**What to do**
The records below hold a stretch from the line with "Select record 2015.07.24" through the line with "The image size is (294, 218)."; return exactly those lines, ends included, and nothing more.

(Collected data)
━━━━━━━━━━━━━━━━━━━━━━━━━━━━━━

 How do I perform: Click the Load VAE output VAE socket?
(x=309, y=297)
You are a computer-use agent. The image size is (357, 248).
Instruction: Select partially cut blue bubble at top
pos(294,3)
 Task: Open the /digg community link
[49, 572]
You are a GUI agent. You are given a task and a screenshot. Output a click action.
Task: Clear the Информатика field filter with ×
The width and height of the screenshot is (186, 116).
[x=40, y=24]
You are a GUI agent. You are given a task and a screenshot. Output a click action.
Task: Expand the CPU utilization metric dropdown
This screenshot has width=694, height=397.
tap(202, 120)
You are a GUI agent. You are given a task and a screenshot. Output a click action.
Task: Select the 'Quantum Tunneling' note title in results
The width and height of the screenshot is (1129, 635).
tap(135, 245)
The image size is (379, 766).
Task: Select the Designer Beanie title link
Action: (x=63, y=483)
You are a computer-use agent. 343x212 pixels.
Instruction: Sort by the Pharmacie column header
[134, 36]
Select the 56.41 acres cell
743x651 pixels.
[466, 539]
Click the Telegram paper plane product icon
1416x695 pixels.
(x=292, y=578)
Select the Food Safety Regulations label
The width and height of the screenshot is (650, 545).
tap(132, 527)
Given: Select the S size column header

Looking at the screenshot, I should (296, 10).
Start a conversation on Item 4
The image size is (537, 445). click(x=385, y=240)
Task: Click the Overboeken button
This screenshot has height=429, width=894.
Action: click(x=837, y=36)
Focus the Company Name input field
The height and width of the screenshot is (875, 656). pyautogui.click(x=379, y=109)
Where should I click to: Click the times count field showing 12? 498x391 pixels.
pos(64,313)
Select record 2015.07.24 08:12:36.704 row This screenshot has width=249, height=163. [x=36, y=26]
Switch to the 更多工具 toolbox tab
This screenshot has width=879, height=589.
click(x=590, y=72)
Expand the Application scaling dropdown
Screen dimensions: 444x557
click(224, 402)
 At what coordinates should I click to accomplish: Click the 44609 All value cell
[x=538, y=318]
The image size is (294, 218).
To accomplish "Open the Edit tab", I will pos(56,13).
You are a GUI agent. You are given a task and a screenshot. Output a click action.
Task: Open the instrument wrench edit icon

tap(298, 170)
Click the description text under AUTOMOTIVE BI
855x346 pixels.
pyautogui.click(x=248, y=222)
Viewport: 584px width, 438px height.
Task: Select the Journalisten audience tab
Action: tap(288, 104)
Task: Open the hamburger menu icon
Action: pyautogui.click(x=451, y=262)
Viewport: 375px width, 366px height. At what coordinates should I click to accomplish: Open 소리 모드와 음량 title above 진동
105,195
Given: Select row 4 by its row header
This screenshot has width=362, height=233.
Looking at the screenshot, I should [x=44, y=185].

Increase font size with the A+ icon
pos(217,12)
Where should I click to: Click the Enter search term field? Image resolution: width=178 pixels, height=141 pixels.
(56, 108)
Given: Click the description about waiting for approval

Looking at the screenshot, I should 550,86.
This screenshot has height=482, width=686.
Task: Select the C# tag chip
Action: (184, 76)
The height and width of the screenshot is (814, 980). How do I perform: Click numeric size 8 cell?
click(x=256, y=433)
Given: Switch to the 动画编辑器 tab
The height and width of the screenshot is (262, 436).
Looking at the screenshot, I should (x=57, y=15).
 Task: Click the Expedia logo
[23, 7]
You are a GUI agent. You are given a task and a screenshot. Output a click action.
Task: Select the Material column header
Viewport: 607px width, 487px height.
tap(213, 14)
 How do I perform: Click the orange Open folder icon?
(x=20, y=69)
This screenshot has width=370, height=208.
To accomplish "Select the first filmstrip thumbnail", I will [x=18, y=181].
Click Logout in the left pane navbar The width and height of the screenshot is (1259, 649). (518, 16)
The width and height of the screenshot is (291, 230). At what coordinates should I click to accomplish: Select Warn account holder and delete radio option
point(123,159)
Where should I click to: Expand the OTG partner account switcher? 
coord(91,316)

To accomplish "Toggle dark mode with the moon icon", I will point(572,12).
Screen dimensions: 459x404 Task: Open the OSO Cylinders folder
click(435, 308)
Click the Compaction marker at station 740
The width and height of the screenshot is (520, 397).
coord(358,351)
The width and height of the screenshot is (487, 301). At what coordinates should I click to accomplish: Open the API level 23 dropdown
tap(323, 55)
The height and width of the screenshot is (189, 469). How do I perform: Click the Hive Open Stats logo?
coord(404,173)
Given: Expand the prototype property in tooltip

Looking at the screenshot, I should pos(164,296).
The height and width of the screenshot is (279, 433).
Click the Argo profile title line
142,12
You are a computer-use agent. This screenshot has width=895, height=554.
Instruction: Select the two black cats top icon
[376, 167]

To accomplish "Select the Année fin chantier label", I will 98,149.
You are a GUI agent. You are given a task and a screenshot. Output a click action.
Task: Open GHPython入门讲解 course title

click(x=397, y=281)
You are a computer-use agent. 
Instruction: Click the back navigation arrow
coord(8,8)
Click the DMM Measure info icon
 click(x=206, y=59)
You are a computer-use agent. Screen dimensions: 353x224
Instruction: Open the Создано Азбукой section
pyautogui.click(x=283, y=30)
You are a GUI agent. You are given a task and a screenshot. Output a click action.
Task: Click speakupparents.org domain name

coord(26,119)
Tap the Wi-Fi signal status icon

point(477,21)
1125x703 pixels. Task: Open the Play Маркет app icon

━━━━━━━━━━━━━━━━━━━━━━━━━━━━━━

**Exercise output**
Select record 2015.07.24 08:12:36.704 row This screenshot has width=249, height=163. [x=36, y=26]
Switch to the 更多工具 toolbox tab
This screenshot has width=879, height=589.
click(x=590, y=72)
Expand the Application scaling dropdown
Screen dimensions: 444x557
click(224, 402)
 At what coordinates should I click to accomplish: Click the 44609 All value cell
[x=538, y=318]
The image size is (294, 218).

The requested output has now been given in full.